How does this compare with your groups previous loader performance
investigations? Did any use PCIe/m2?
On 18/11/2022 19:52, Simon Bin wrote:
Hi,
we're trying to load our project internal data set
with currently 959,170,877 quads (still growing)
on a
24-core AMD EPYC 7443P with 2.85-4.00GHz
256GB RAM
and Samsung SSD 870 QVO 8TB SATA SSDs in a RAIDZ1
tdb2.tdbloader --loader=parallel
21,450.519 seconds
especially noticeable towards the end, it stalls massively (Batch:
1,169). Avg: 44,752
1/ Does the process have limits on the amount of memory mapped file
area? If its limited, the resident address space is small and mmap files
don't cache.
2/ I'm not familiar with RAIDZ1 but it seems to requires 2 writes per
block to maintain the parity bit.
3/ Try the other loaders 'phased' and 'sequential' to see if their less
I/O intensive requirements and less overlapping use of file system cache
do better than "parallel".
The produced tdb2 files are 297G
tdb2.xloader --threads 11
25,295 seconds
Overall Rate 37,919 tuples per second
the xloader is a bit slower (~+1 hour) but seems to put much less
strain on the system. Also the tdb2 is much more compact -- 173G
It does more sequential I/O which is SATA friendly.
Andy
Curious if you have any advice to improve performance?
Experiment!
Cheers,
On 2022/11/16 12:37:19 Andy Seaborne wrote:
On 16/11/2022 07:54, LB wrote:
Andy got a new computer? Nice.
I'm wondering if higher bandwidth of DDR5 already has an impact.

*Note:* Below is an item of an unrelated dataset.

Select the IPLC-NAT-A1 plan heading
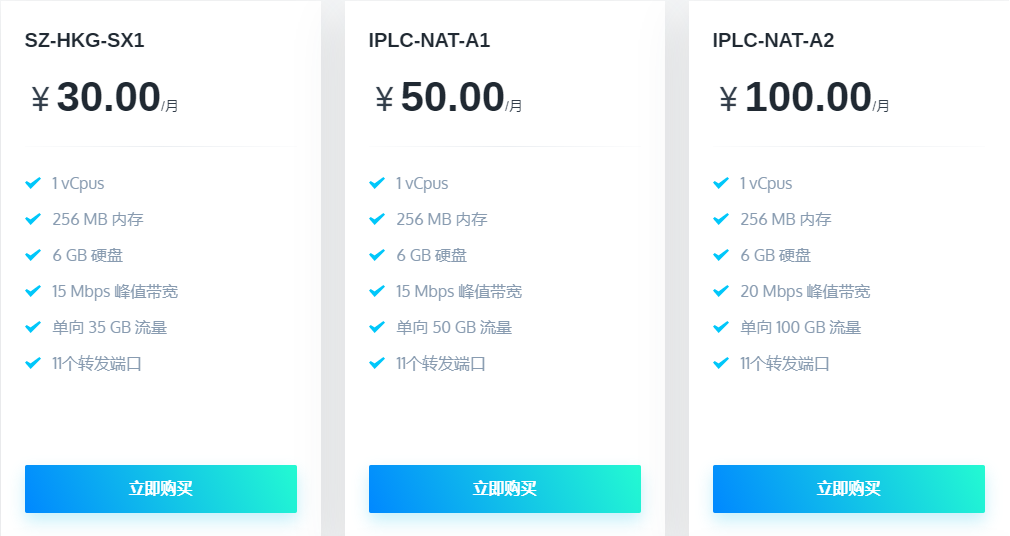click(x=429, y=41)
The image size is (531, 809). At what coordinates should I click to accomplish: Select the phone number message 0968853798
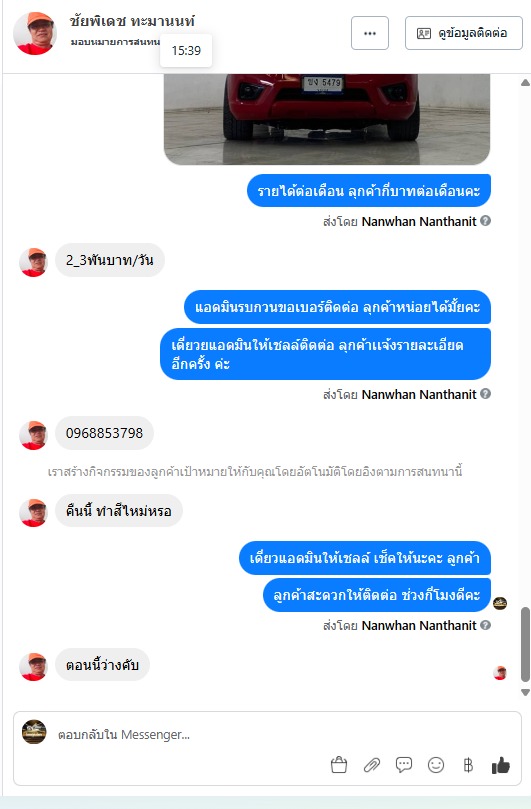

Performance with xloader was ~ 4x lower than tdbloader? Any ideas
why?
xloader does more work (sorting is a separate step) with less
resources.
tdb2.tdbloader --loader=parallel is slower if the I/O bandwidth isn't
there and also performs parallel random I/O operations hence it is
bad
on HDD (and to some extend on SATA SSDs).
xloader is disk friendly and uses (roughly speaking) only a single
write
channel.
Andy
Can you try a real world dataset like Wikidata truthy as well?

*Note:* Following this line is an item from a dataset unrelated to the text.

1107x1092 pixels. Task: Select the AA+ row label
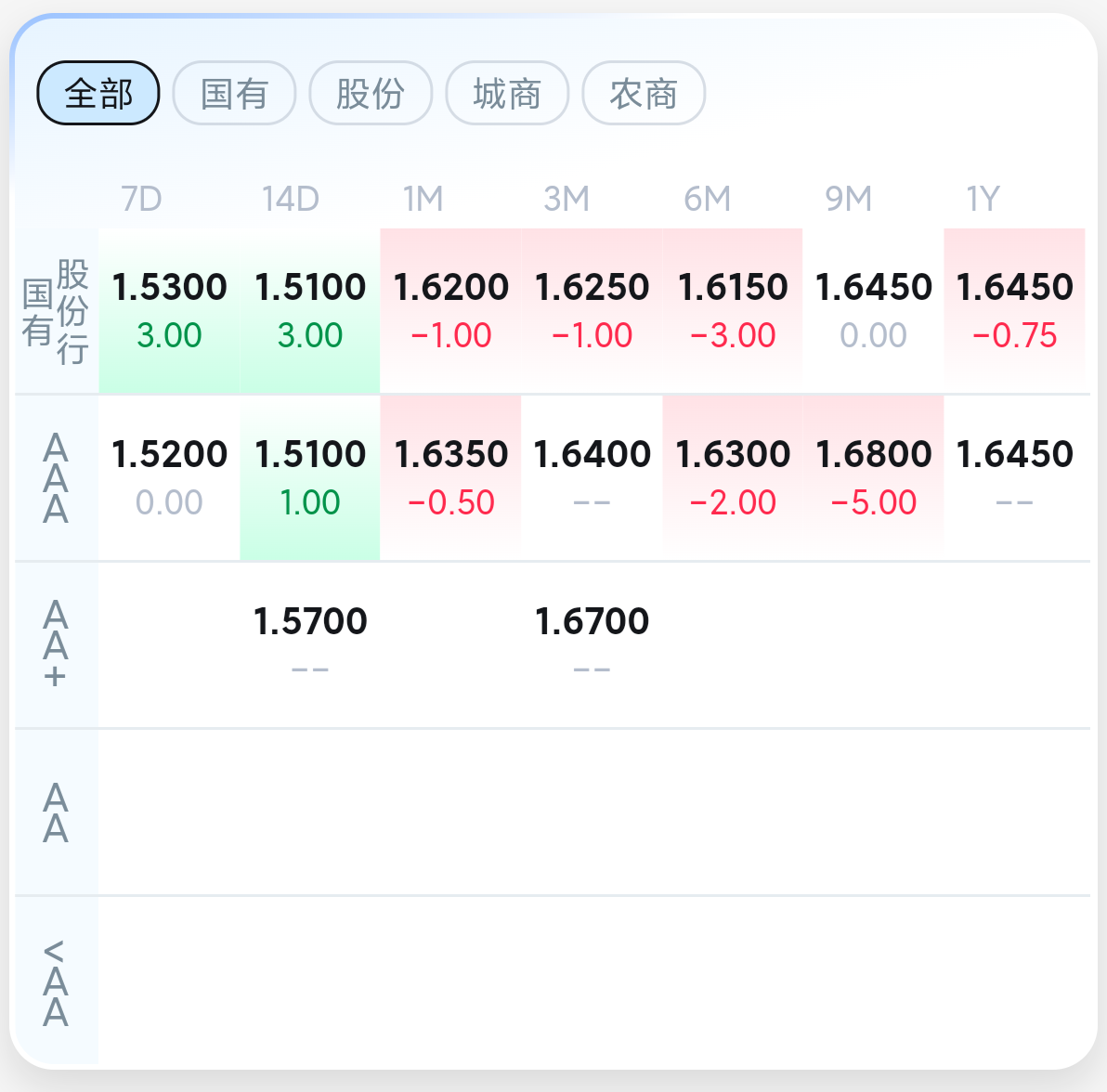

I could also give it another try if we agree on timestamp of the
dump as
well as the Jena version for better comparison. Collecting those
runs on
the Jena site would be good material for interested people.
On 13.11.22 19:26, Andy Seaborne wrote:
Trying out a specific machine:
1 billion triples : BSBM-1000 (1,000,253,325 triples)
tdb2.tdbloader --loc DB2 bsbm-1000m.nt.gz
Time: 3,218.82 seconds (53mins 39secs)
Rate: 310,751 triples/s
The machine:
Dell 8950, Intel® Core™ i7-12700K Processor
8 performance cores with hyper threading
4 Efficient-cores
Total : 16+4 threads
64G RAM DDR5, 2 memory channels
m2 SSD (1TB)
The database is 191GBytes
4 threads were running at 100% and they were spread across cores
(other threads were doing I/O and general housekeeping).
The OS didn't apply any thermal controls - the active threads
weren't
being moved across cores, the CPU temperatures were only around
44C,
and the processor fans wasn't elevated.
The machine was usable during the load.
----
On the same hardware tdb2.xloader achieved 87kTPS and a database
of
132Gbytes